Jahangir is the recipient of several awards including the 2014 Right Livelihood Award (along with Edward Snowden) for "defending, protecting and promoting human rights in Pakistan and more widely, often in very difficult and complex situations and at great personal risk", 2010 Freedom Award, Hilal-i-Imtiaz in 2010, Sitara-i-Imtiaz, Ramon Magsaysay Award in 2005, 1995 Martin Ennals Award for Human Rights Defenders, and the UNESCO/Bilbao Prize for the Promotion of a Culture of Human Rights. She was awarded a Legion of Honour by France, and in 2016 the University of Pennsylvania Law School awarded her an honorary degree. Her writings include The Hudood Ordinance: A Divine Sanction? and Children of a Lesser God.

Jahangir was posthumously awarded the Nishan-e-Imtiaz on 23 March 2018, the highest degree of service to the state, and for services to international diplomacy by Mamnoon Hussain.

== Early life and education ==
Asma Jahangir was born and raised in Lahore, Pakistan, into a prosperous and politically active Urdu-speaking Muhajir family of Kakazai Pashtun origins, with a history of activism and human rights work. Her father, Malik Ghulam Jilani, was a civil servant who entered politics upon retirement and spent years both in jail and under house arrest for opposing military dictatorships. Malik was imprisoned on several occasions for his outspoken views, which included denouncing the Pakistani government for genocide during their military action in what is now Bangladesh (formerly East Pakistan).

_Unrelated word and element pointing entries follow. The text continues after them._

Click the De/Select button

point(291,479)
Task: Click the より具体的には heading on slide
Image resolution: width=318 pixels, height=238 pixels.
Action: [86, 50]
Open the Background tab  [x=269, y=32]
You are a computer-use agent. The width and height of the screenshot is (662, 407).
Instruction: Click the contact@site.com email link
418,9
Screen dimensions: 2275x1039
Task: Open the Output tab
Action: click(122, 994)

Her mother, Begum Sabiha Jilani (1927–2012), was educated at a co-ed college named Forman Christian College in Lahore, at a time when few Muslim women received higher education. Sabiha also fought the traditional system, pioneering her own clothing business until her family's lands were confiscated in 1967 as a result of her husband's opinions and detention. Sabiha was the daughter of Maulana Salahuddin Ahmed, a well-known Urdu writer.

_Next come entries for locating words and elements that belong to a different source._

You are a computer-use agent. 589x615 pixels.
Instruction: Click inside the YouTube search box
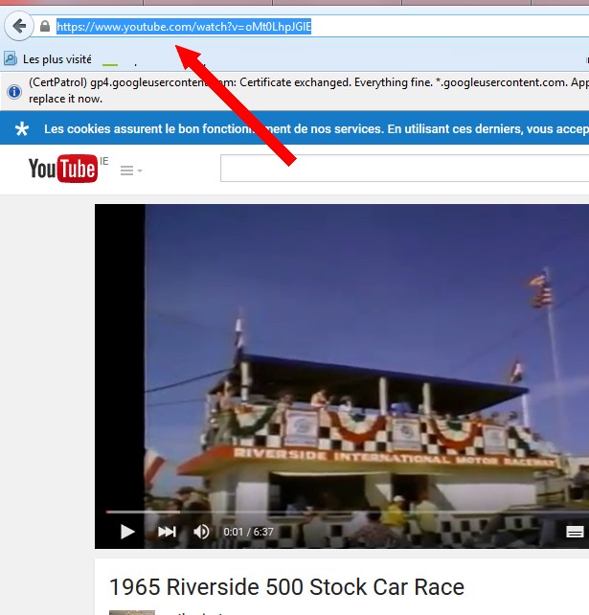(402, 169)
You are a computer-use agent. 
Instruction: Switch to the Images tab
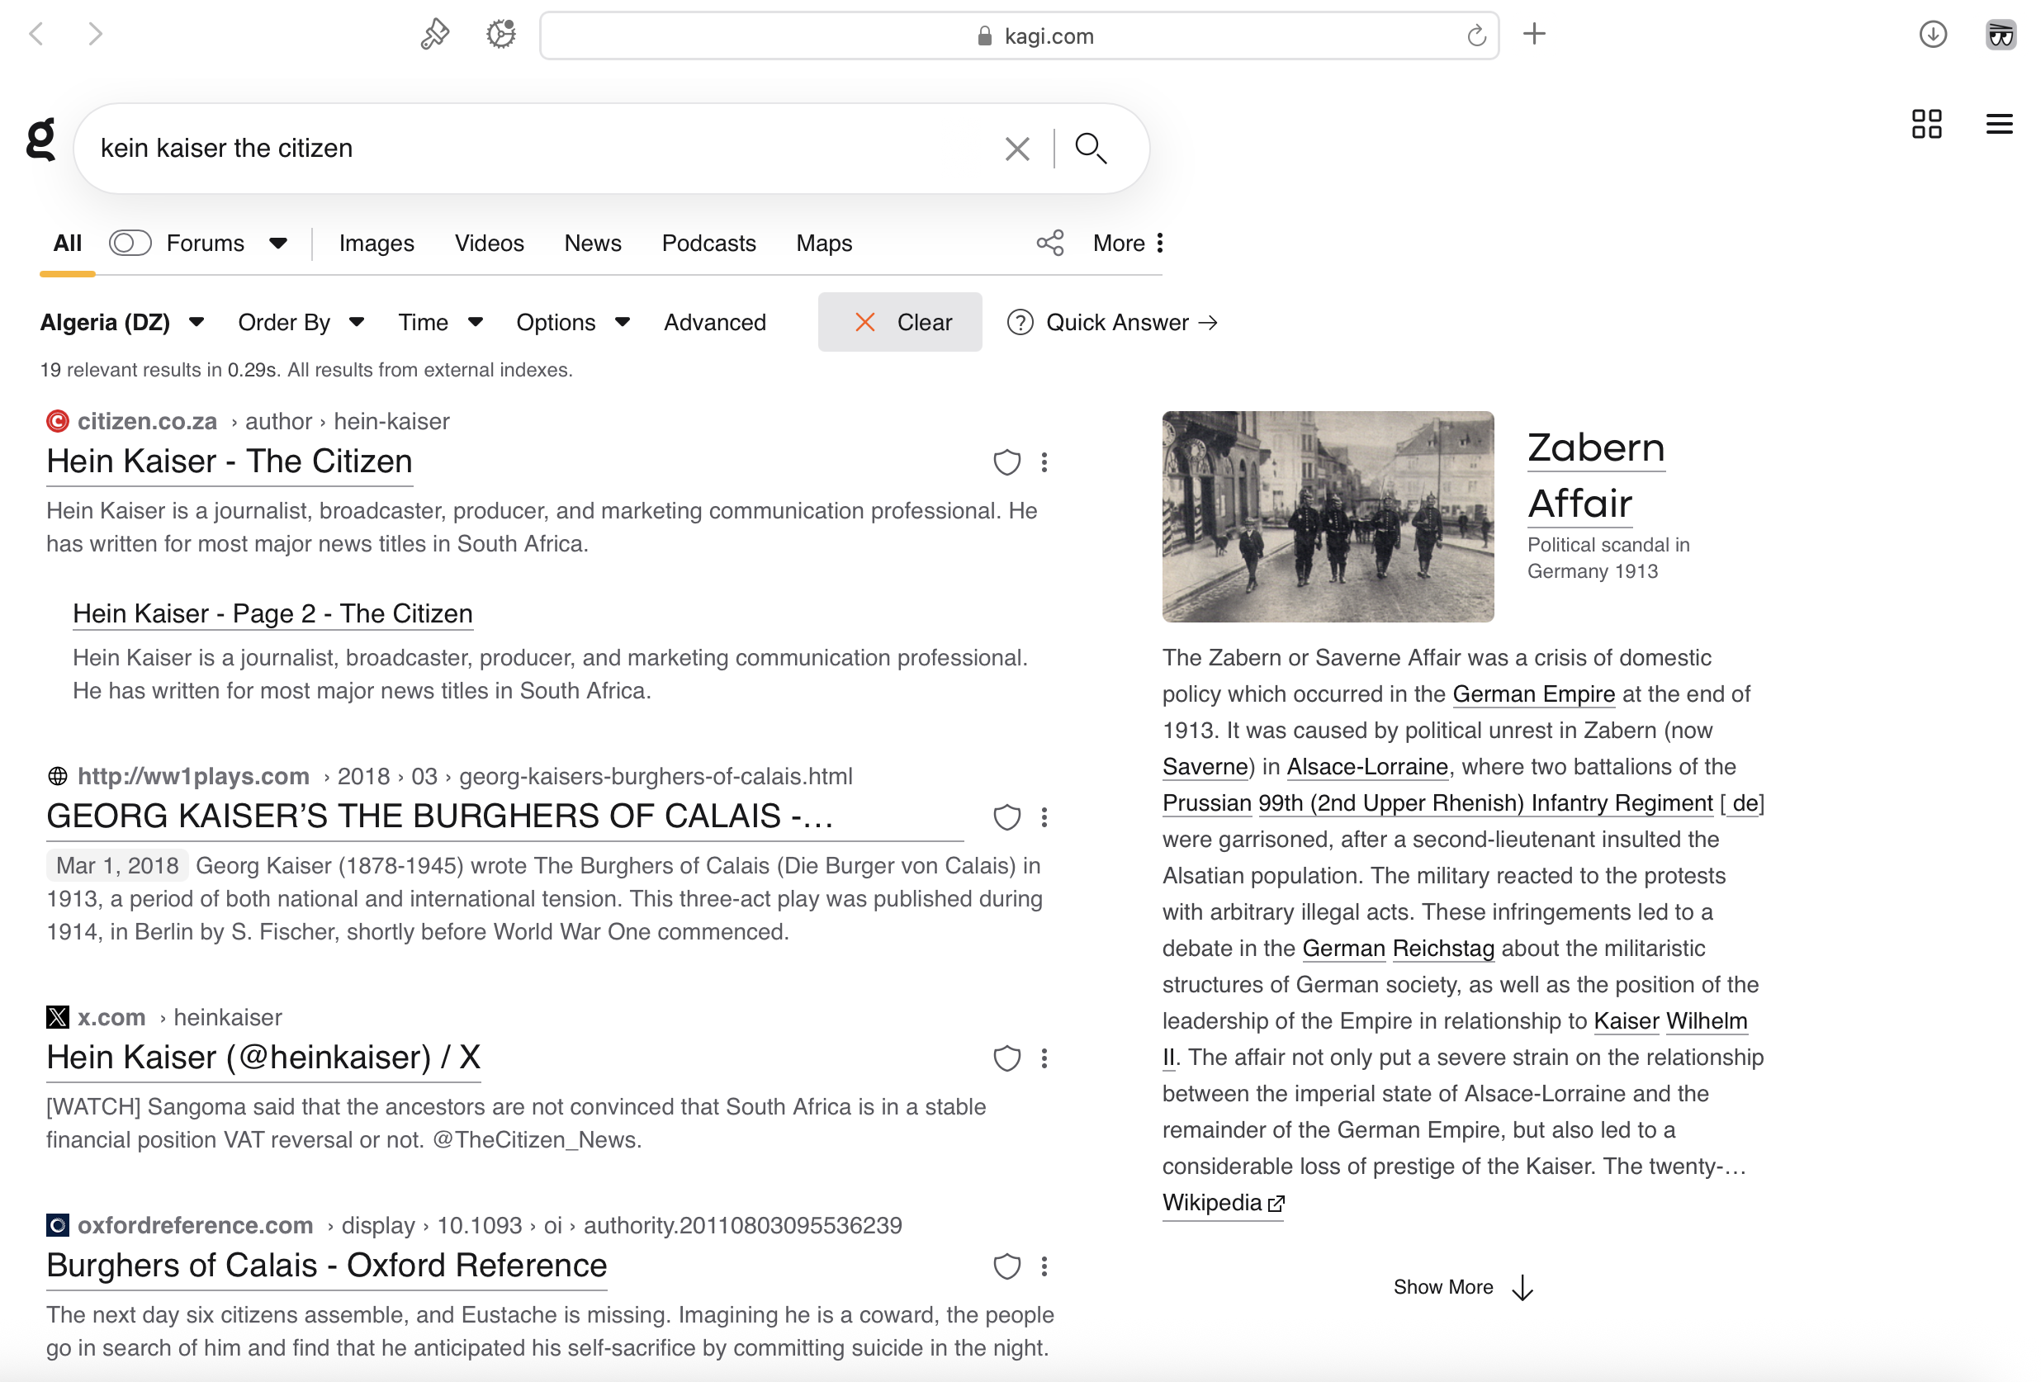[x=376, y=243]
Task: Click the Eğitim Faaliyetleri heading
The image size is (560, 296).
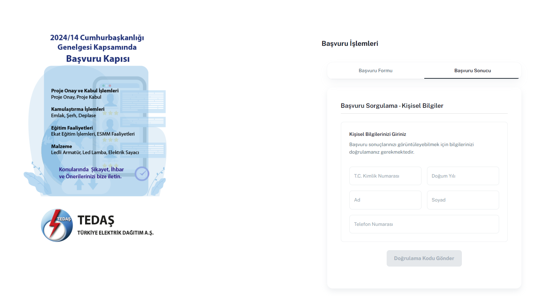Action: [x=72, y=128]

Jahangir herself became involved at a young age in protests against the military regime as well as opposing her father's detention by then president, Benazir Bhutto's father, Zulfikar Ali Bhutto in 1972. She received her B.A. from Kinnaird College, Lahore and her Bachelor of Law degree (LLB) in 1978, from Punjab University Law College. She also held an honorary doctorate from University of St. Gallen in Switzerland, Queens University, Canada, Simon Fraser University, Canada and Cornell University, United States.

== Personal life ==
Asma Jilani married Tahir Jahangir, a member of business clan who owns Premier Group. He currently serves as the chairman of the Punjab Oil Mills. They had a son, Jillani Jahangir who runs the family business, and two daughters, Munizae Jahangir, a journalist and Sulema Jahangir, who is also a lawyer. Her family is one of the sponsor of the Punjab Oil Mills which sells cooking oil under brands, Canolive and Zaiqa. Her first grandchild is Natasha Asma Rouse who she doted on and took with her to court and all her bar meetings.

== Activism ==
She spent her career defending the human and women's rights, rights of religious minorities and children in Pakistan. Jahangir was a staunch critic of the Hudood Ordinance and blasphemy laws of Pakistan put in place as part of General Muhammad Zia-ul-Haq's Islamization program in Pakistan. She was a founding member of the Human Rights Commission of Pakistan, and served as Secretary-General and later Chairperson of the organisation.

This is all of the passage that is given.